WHAT IS EXPECTED » Write out the listing in full, matching it word for word.

BEGIN GIVEN ENTRIES

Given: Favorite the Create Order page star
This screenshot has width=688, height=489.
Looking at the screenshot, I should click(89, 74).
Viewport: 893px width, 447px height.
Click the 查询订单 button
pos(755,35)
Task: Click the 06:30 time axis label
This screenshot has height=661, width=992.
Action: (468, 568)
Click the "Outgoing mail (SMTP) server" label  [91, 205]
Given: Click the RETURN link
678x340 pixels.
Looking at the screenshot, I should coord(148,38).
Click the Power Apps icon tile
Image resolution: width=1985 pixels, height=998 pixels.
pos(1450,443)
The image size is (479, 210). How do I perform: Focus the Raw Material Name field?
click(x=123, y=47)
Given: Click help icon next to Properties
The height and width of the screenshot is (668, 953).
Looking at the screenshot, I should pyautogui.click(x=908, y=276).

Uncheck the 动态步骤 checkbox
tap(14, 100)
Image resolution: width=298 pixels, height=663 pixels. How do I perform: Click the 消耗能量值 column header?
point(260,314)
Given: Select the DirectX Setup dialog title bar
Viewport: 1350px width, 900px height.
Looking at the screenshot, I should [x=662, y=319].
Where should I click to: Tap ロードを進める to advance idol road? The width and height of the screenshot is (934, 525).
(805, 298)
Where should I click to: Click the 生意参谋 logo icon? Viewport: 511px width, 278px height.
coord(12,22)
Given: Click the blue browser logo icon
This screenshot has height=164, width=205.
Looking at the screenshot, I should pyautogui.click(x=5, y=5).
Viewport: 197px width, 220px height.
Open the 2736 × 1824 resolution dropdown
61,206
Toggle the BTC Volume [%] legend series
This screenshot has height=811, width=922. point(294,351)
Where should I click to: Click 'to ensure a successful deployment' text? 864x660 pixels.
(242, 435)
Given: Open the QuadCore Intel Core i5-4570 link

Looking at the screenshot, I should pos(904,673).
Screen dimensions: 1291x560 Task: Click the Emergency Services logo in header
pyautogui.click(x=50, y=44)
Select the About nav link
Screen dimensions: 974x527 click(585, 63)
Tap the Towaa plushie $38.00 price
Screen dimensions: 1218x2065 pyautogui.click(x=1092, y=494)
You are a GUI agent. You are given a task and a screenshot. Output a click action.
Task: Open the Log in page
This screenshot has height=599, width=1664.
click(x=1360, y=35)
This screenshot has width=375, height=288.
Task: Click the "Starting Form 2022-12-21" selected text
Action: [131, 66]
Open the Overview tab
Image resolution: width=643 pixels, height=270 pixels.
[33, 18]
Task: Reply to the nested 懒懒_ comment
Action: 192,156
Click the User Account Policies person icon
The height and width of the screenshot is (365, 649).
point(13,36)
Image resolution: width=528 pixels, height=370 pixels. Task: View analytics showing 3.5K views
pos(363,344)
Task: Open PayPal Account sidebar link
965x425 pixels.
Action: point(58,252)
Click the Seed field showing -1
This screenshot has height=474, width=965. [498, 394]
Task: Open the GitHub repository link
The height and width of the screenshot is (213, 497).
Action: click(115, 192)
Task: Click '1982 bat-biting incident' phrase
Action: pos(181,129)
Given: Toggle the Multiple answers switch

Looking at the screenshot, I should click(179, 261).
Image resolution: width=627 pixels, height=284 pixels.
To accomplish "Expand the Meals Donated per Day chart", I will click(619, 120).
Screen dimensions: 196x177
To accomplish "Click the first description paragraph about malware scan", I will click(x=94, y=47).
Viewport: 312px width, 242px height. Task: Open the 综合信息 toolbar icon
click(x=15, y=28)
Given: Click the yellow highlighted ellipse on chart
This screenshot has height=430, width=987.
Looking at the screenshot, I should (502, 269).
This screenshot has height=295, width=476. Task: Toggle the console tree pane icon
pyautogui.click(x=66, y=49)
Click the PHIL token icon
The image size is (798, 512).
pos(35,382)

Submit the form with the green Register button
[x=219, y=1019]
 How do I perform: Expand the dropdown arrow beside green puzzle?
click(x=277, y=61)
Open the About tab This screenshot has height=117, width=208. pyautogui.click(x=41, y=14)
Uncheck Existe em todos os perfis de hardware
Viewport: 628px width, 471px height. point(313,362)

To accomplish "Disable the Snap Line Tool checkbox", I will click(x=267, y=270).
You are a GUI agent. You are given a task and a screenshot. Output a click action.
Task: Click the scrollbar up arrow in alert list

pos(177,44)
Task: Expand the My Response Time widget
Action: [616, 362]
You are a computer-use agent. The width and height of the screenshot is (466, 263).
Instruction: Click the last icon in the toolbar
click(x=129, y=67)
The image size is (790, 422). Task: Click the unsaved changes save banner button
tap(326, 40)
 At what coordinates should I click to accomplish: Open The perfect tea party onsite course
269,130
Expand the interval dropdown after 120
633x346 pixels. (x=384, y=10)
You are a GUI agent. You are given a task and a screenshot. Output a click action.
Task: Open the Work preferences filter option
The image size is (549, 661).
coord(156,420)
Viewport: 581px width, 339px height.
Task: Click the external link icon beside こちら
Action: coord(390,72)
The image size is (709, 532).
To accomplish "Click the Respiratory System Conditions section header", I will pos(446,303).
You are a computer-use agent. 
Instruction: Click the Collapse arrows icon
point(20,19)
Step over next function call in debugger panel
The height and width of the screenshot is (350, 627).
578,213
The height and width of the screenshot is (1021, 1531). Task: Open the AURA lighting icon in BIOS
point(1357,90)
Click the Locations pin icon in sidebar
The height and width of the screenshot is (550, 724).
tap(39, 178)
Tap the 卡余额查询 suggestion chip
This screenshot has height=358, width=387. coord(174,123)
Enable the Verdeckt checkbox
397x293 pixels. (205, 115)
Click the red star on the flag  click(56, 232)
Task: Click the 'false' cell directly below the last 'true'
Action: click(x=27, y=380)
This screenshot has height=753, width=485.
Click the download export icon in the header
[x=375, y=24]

END GIVEN ENTRIES

REPLY »
Given: Favorite the Create Order page star
This screenshot has width=688, height=489.
Looking at the screenshot, I should click(89, 74).
Viewport: 893px width, 447px height.
Click the 查询订单 button
pos(755,35)
Task: Click the 06:30 time axis label
This screenshot has height=661, width=992.
Action: (468, 568)
Click the "Outgoing mail (SMTP) server" label  [91, 205]
Given: Click the RETURN link
678x340 pixels.
Looking at the screenshot, I should coord(148,38).
Click the Power Apps icon tile
Image resolution: width=1985 pixels, height=998 pixels.
pos(1450,443)
The image size is (479, 210). How do I perform: Focus the Raw Material Name field?
click(x=123, y=47)
Given: Click help icon next to Properties
The height and width of the screenshot is (668, 953).
Looking at the screenshot, I should pyautogui.click(x=908, y=276).

Uncheck the 动态步骤 checkbox
tap(14, 100)
Image resolution: width=298 pixels, height=663 pixels. How do I perform: Click the 消耗能量值 column header?
point(260,314)
Given: Select the DirectX Setup dialog title bar
Viewport: 1350px width, 900px height.
Looking at the screenshot, I should [x=662, y=319].
Where should I click to: Tap ロードを進める to advance idol road? The width and height of the screenshot is (934, 525).
(805, 298)
Where should I click to: Click the 生意参谋 logo icon? Viewport: 511px width, 278px height.
coord(12,22)
Given: Click the blue browser logo icon
This screenshot has height=164, width=205.
Looking at the screenshot, I should pyautogui.click(x=5, y=5).
Viewport: 197px width, 220px height.
Open the 2736 × 1824 resolution dropdown
61,206
Toggle the BTC Volume [%] legend series
This screenshot has height=811, width=922. point(294,351)
Where should I click to: Click 'to ensure a successful deployment' text? 864x660 pixels.
(242, 435)
Given: Open the QuadCore Intel Core i5-4570 link

Looking at the screenshot, I should pos(904,673).
Screen dimensions: 1291x560 Task: Click the Emergency Services logo in header
pyautogui.click(x=50, y=44)
Select the About nav link
Screen dimensions: 974x527 click(585, 63)
Tap the Towaa plushie $38.00 price
Screen dimensions: 1218x2065 pyautogui.click(x=1092, y=494)
You are a GUI agent. You are given a task and a screenshot. Output a click action.
Task: Open the Log in page
This screenshot has height=599, width=1664.
click(x=1360, y=35)
This screenshot has width=375, height=288.
Task: Click the "Starting Form 2022-12-21" selected text
Action: [131, 66]
Open the Overview tab
Image resolution: width=643 pixels, height=270 pixels.
[33, 18]
Task: Reply to the nested 懒懒_ comment
Action: 192,156
Click the User Account Policies person icon
The height and width of the screenshot is (365, 649).
point(13,36)
Image resolution: width=528 pixels, height=370 pixels. Task: View analytics showing 3.5K views
pos(363,344)
Task: Open PayPal Account sidebar link
965x425 pixels.
Action: point(58,252)
Click the Seed field showing -1
This screenshot has height=474, width=965. [498, 394]
Task: Open the GitHub repository link
The height and width of the screenshot is (213, 497).
Action: click(115, 192)
Task: Click '1982 bat-biting incident' phrase
Action: pos(181,129)
Given: Toggle the Multiple answers switch

Looking at the screenshot, I should click(179, 261).
Image resolution: width=627 pixels, height=284 pixels.
To accomplish "Expand the Meals Donated per Day chart", I will click(619, 120).
Screen dimensions: 196x177
To accomplish "Click the first description paragraph about malware scan", I will click(x=94, y=47).
Viewport: 312px width, 242px height. Task: Open the 综合信息 toolbar icon
click(x=15, y=28)
Given: Click the yellow highlighted ellipse on chart
This screenshot has height=430, width=987.
Looking at the screenshot, I should (502, 269).
This screenshot has height=295, width=476. Task: Toggle the console tree pane icon
pyautogui.click(x=66, y=49)
Click the PHIL token icon
The image size is (798, 512).
pos(35,382)

Submit the form with the green Register button
[x=219, y=1019]
 How do I perform: Expand the dropdown arrow beside green puzzle?
click(x=277, y=61)
Open the About tab This screenshot has height=117, width=208. pyautogui.click(x=41, y=14)
Uncheck Existe em todos os perfis de hardware
Viewport: 628px width, 471px height. point(313,362)

To accomplish "Disable the Snap Line Tool checkbox", I will click(x=267, y=270).
You are a GUI agent. You are given a task and a screenshot. Output a click action.
Task: Click the scrollbar up arrow in alert list

pos(177,44)
Task: Expand the My Response Time widget
Action: [616, 362]
You are a computer-use agent. The width and height of the screenshot is (466, 263).
Instruction: Click the last icon in the toolbar
click(x=129, y=67)
The image size is (790, 422). Task: Click the unsaved changes save banner button
tap(326, 40)
 At what coordinates should I click to accomplish: Open The perfect tea party onsite course
269,130
Expand the interval dropdown after 120
633x346 pixels. (x=384, y=10)
You are a GUI agent. You are given a task and a screenshot. Output a click action.
Task: Open the Work preferences filter option
The image size is (549, 661).
coord(156,420)
Viewport: 581px width, 339px height.
Task: Click the external link icon beside こちら
Action: coord(390,72)
The image size is (709, 532).
To accomplish "Click the Respiratory System Conditions section header", I will pos(446,303).
You are a computer-use agent. 
Instruction: Click the Collapse arrows icon
point(20,19)
Step over next function call in debugger panel
The height and width of the screenshot is (350, 627).
578,213
The height and width of the screenshot is (1021, 1531). Task: Open the AURA lighting icon in BIOS
point(1357,90)
Click the Locations pin icon in sidebar
The height and width of the screenshot is (550, 724).
tap(39, 178)
Tap the 卡余额查询 suggestion chip
This screenshot has height=358, width=387. coord(174,123)
Enable the Verdeckt checkbox
397x293 pixels. (205, 115)
Click the red star on the flag  click(56, 232)
Task: Click the 'false' cell directly below the last 'true'
Action: click(x=27, y=380)
This screenshot has height=753, width=485.
Click the download export icon in the header
[x=375, y=24]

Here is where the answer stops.